Configuration file parsers are everywhere — they quietly read your settings, load your preferences, and initialize your application. Because they sit at the boundary between untrusted data and trusted program logic, they are a historically rich target for attackers. When that parser is written in C and handles attacker-controlled input without careful bounds checking, the consequences can be severe.

This post breaks down a critical heap buffer overflow (CWE-190) discovered and patched in deps/centitoml/toml_api.c, a C-based TOML parser embedded in a game engine. The root cause is a classic integer overflow that produces an undersized heap allocation, followed by a memcpy that happily writes beyond the buffer's end. We'll walk through exactly how it works, how an attacker could exploit it, and what the fix does to close the door.


The Vulnerability Explained

What Is an Integer Overflow Leading to Heap Overflow?

Integer overflow bugs in C are deceptively simple: arithmetic on an integer type wraps around when it exceeds the type's maximum value. In the context of memory allocation, this means a calculation meant to produce a large buffer size can silently produce a tiny one — or even zero. The allocator happily returns a valid pointer to that undersized buffer, and any subsequent write that assumes the buffer is full-sized corrupts adjacent heap memory.

The Vulnerable Code

Here is the relevant function before the fix:

// deps/centitoml/toml_api.c (BEFORE)
static char *STRNDUP(const char *s, size_t n)
{
    size_t len = strnlen(s, n);
    char *p = MALLOC(len + 1);   // ← integer overflow possible here
    if (p)
    {
        memcpy(p, s, len);       // ← writes `len` bytes into undersized buffer
        p[len] = '\0';
    }
    return p;
}

Let's trace the problem step by step:

  1. len comes from attacker-controlled TOML data. The n parameter passed to strnlen is derived from values parsed out of a TOML file — a file that could be a community-distributed mod or map.

  2. len + 1 can overflow. size_t is an unsigned type. On a 64-bit system, SIZE_MAX is 0xFFFFFFFFFFFFFFFF. If len equals SIZE_MAX (i.e., (size_t)-1), then len + 1 wraps to 0.
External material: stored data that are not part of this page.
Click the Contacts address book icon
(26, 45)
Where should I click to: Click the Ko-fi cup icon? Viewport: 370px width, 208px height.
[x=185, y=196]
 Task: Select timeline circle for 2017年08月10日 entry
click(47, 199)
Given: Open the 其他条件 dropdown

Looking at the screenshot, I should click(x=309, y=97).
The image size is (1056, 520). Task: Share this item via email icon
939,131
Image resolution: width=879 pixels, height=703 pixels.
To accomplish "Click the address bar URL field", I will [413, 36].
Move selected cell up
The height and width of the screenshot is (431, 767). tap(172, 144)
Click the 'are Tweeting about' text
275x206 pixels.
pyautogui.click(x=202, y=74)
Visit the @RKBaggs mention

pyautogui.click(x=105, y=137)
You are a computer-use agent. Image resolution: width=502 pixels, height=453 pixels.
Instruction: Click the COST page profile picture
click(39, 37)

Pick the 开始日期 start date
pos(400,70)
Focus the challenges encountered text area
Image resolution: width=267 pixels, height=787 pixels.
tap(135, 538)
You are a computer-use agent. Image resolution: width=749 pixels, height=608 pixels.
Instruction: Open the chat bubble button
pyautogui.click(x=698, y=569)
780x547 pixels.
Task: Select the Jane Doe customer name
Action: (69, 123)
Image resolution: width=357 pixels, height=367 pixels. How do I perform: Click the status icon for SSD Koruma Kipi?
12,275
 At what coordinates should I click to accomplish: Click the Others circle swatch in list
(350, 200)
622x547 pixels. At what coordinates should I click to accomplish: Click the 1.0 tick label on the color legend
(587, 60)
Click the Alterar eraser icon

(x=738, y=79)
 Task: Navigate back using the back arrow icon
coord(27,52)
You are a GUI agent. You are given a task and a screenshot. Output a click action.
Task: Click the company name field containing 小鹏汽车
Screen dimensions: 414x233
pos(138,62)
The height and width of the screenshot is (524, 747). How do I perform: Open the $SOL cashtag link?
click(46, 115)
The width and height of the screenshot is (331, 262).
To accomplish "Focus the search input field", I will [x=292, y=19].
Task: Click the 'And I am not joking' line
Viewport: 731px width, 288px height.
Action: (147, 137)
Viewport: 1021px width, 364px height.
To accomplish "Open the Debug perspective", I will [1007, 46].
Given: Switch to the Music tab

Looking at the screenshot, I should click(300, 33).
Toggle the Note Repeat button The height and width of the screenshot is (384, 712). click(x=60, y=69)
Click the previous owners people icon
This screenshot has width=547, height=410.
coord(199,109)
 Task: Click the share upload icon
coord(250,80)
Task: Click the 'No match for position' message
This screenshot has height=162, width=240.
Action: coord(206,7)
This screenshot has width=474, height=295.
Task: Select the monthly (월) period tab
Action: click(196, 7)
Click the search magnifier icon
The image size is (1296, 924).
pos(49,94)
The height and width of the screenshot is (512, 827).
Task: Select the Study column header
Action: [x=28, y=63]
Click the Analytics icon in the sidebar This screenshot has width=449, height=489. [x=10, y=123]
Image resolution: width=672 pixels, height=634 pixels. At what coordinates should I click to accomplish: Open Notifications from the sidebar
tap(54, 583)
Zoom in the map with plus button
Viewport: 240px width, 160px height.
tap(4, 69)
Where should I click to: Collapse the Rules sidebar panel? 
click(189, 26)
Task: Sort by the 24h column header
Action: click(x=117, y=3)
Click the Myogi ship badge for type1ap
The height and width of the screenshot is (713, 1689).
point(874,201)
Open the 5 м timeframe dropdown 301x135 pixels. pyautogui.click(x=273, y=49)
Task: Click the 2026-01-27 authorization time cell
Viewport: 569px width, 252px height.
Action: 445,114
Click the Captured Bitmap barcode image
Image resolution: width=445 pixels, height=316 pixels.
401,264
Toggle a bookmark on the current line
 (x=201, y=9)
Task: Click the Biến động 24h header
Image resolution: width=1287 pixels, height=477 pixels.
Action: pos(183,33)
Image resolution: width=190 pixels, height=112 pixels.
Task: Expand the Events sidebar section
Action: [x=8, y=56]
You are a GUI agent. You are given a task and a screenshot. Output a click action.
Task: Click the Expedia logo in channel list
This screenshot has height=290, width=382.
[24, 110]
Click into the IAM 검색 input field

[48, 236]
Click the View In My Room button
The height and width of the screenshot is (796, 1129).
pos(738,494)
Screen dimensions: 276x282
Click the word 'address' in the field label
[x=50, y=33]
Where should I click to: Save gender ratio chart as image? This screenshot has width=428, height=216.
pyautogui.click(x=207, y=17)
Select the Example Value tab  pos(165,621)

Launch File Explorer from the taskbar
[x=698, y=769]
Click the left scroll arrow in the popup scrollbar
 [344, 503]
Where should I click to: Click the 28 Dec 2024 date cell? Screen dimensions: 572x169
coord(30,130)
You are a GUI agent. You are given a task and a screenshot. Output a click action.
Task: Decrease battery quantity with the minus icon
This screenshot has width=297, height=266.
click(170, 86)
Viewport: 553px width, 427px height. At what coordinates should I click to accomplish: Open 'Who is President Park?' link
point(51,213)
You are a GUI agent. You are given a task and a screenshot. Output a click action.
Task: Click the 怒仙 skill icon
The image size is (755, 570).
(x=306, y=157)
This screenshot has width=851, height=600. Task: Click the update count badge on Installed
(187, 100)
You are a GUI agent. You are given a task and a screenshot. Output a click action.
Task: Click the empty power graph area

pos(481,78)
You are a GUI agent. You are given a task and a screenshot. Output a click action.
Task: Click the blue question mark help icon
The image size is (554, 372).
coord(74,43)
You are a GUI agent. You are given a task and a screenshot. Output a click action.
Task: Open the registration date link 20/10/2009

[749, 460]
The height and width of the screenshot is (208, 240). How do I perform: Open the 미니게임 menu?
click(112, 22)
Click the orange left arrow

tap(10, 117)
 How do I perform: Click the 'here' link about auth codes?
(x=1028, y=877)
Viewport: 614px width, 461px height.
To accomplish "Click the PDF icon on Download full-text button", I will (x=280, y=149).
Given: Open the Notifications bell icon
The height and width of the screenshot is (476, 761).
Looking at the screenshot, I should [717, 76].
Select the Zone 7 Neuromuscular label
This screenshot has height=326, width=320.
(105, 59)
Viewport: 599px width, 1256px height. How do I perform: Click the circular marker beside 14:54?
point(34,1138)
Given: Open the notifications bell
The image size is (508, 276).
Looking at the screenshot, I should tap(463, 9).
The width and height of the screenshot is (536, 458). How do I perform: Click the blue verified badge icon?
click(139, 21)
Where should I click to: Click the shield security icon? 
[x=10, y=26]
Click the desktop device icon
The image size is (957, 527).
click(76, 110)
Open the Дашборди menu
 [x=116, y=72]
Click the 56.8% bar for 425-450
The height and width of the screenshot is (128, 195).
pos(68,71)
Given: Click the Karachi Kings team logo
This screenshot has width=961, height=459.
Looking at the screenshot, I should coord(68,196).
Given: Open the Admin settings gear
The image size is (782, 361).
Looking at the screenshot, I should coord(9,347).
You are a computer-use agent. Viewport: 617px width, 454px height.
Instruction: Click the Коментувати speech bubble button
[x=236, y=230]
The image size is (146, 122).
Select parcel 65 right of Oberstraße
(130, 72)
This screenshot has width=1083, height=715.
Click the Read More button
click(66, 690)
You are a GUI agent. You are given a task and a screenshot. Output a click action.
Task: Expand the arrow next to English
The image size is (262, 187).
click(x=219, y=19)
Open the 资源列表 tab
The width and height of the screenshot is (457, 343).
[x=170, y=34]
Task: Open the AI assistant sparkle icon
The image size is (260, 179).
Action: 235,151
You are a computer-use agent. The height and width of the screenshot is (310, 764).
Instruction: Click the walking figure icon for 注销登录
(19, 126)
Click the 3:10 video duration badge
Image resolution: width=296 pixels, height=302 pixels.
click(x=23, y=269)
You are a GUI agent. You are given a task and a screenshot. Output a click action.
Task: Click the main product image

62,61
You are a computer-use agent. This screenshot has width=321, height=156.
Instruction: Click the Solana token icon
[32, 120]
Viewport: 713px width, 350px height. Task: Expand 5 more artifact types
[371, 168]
  3. MALLOC(0) returns a valid but tiny pointer. The C standard permits malloc(0) to return a non-NULL pointer. The buffer is effectively zero bytes (or implementation-defined minimum), but the pointer is valid.

  4. memcpy(p, s, len) writes len bytes anyway. With len equal to SIZE_MAX, this attempts to copy an astronomically large number of bytes starting from the tiny allocation — smashing everything on the heap after it.

Real-World Attack Scenario

The game loads TOML configuration files from its config/ directory. Community channels distribute mod and map files, which may include or reference TOML configs. An attacker crafts a malicious TOML file containing a string value whose encoded length causes strnlen to return (size_t)-1. When the game loads this file:

  • The parser calls STRNDUP with the oversized string.
  • MALLOC(0) returns a small allocation.
  • memcpy overflows the heap, corrupting allocator metadata or adjacent objects.
  • The attacker can potentially achieve arbitrary code execution by carefully controlling heap layout — a well-known technique in heap exploitation.

Because this is triggered simply by opening a file, the attack requires no authentication, no network access, and no special privileges. A player downloading a popular-looking mod could silently execute attacker code.

CWE Reference: CWE-190: Integer Overflow or Wraparound


The Fix

What Changed

The patch adds a single guard clause that checks for the sentinel overflow value before any allocation occurs:

// deps/centitoml/toml_api.c (AFTER)
static char *STRNDUP(const char *s, size_t n)
{
    size_t len = strnlen(s, n);
+   if (len == (size_t)-1)       // ← guard: overflow sentinel check
+       return NULL;
    char *p = MALLOC(len + 1);
    if (p)
    {
        memcpy(p, s, len);
        p[len] = '\0';
    }
    return p;
}

How Does It Work?

strnlen(s, n) returns at most n. If n itself is (size_t)-1 (the maximum value of size_t), it signals that the input length is at or beyond the type boundary — a condition that should never occur with legitimate TOML data.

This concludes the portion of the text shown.